For patients with a post-fall lumbar disc protrusion and an annular tear who have been told fusion is the next step, a staged non-surgical approach—anchored in biologic disc repair—can produce meaningful, measurable pain reduction without hardware. The illustrative case below tracks that process over 18 months, with VAS pain falling from 78 mm to 22 mm.
Note: The following is a composite illustrative scenario drawn from patterns the Valor team encounters regularly in clinical evaluation. No real patient is identified. Details have been constructed to be representative, not to depict a specific individual.
Illustrative Case at a Glance
| Field | Detail |
|---|---|
| Patient archetype | 64-year-old retired elementary school teacher, post-fall lumbar injury |
| Diagnosis | L4-L5 disc protrusion with annular tear; preexisting facet osteoarthritis |
| Mechanism | Fall down four wooden porch steps onto the lower back |
| Surgical recommendation received | L4-L5 instrumented fusion (declined) |
| Approach used | Staged conservative care, targeted decompression, intra-annular fibrin injection |
| Primary outcomes | VAS 78 → 22 mm; ODI 52% → 14%; opioid-free at 16 weeks |
| Follow-up window | 18 months |
This illustrative scenario is part of the Valor team’s broader work on spinal fusion alternatives and reflects the staged decision framework applied to post-fall lumbar injuries in adults over 60. For the full conservative-first roadmap, see how to avoid spinal fusion surgery.
What Did the Clinical Picture Look Like at Baseline?

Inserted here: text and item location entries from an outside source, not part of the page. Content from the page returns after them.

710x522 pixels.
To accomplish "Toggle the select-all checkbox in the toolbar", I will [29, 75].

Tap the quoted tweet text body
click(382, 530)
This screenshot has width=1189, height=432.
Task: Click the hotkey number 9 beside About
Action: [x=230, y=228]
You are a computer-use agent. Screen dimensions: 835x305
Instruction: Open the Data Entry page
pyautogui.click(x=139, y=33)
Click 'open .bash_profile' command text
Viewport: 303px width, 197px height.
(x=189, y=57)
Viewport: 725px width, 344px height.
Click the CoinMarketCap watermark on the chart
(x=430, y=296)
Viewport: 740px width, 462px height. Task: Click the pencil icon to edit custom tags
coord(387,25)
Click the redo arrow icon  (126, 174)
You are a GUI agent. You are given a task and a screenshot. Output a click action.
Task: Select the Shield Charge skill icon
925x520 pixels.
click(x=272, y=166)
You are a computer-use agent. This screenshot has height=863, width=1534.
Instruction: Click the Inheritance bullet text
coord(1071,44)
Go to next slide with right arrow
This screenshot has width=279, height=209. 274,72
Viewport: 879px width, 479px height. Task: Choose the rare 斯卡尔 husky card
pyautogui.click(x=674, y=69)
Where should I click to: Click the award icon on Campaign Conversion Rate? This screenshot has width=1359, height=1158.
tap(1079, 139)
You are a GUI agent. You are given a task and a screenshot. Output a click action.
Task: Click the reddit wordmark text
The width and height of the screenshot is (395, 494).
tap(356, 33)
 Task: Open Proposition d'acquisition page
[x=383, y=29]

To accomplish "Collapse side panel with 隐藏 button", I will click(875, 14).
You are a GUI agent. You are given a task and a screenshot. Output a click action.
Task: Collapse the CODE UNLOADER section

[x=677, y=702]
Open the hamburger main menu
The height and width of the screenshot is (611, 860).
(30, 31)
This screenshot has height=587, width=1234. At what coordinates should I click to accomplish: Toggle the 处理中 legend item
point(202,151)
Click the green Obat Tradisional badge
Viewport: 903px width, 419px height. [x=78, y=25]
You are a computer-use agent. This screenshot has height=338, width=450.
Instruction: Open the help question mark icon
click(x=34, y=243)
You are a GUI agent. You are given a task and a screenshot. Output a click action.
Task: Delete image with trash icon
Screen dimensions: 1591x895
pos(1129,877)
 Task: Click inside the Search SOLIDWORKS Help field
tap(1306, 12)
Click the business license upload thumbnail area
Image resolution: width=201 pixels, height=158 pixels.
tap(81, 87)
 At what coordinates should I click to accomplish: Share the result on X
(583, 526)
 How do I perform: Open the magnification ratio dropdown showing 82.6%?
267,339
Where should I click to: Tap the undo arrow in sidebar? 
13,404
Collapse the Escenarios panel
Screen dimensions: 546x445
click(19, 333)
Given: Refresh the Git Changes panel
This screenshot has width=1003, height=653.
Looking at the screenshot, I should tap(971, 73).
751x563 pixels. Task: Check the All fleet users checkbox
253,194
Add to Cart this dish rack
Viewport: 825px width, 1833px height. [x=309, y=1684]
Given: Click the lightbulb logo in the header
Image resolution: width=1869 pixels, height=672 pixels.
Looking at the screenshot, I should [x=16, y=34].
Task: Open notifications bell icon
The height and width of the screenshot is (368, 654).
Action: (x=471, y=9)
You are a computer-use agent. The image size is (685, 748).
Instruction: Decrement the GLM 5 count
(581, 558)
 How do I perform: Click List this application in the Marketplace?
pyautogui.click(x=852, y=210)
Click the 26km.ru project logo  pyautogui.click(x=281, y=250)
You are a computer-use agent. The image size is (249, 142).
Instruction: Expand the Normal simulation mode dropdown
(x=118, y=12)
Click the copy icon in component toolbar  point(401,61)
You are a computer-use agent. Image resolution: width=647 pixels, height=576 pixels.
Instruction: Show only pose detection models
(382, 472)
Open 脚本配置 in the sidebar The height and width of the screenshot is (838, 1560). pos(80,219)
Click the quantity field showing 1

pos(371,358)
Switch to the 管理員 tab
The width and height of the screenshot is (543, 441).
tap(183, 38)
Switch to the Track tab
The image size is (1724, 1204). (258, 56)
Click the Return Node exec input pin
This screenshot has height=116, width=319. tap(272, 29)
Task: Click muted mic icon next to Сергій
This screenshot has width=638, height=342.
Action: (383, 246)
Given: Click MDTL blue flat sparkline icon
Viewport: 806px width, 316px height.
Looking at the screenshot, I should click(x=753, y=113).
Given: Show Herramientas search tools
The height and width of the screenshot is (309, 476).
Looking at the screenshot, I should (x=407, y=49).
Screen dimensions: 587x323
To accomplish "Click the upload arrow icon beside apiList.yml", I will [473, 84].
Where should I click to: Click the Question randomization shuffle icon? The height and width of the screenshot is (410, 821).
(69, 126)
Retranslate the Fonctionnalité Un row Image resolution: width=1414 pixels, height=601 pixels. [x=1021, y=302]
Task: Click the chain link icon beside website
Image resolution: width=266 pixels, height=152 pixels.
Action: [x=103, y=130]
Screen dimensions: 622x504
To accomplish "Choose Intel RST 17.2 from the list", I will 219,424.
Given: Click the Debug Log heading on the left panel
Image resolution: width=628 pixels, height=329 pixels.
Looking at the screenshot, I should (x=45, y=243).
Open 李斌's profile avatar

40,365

The patient in this illustrative scenario is a retired public school teacher who lives independently with her husband. She fell down four porch steps in early winter, landing on her sacrum and lower lumbar spine. She walked away from the fall, applied ice, and expected the pain to resolve. Six weeks later, pain had migrated into her right buttock and posterior thigh, and she had begun limiting her morning walks, garden work, and trips to see her grandchildren.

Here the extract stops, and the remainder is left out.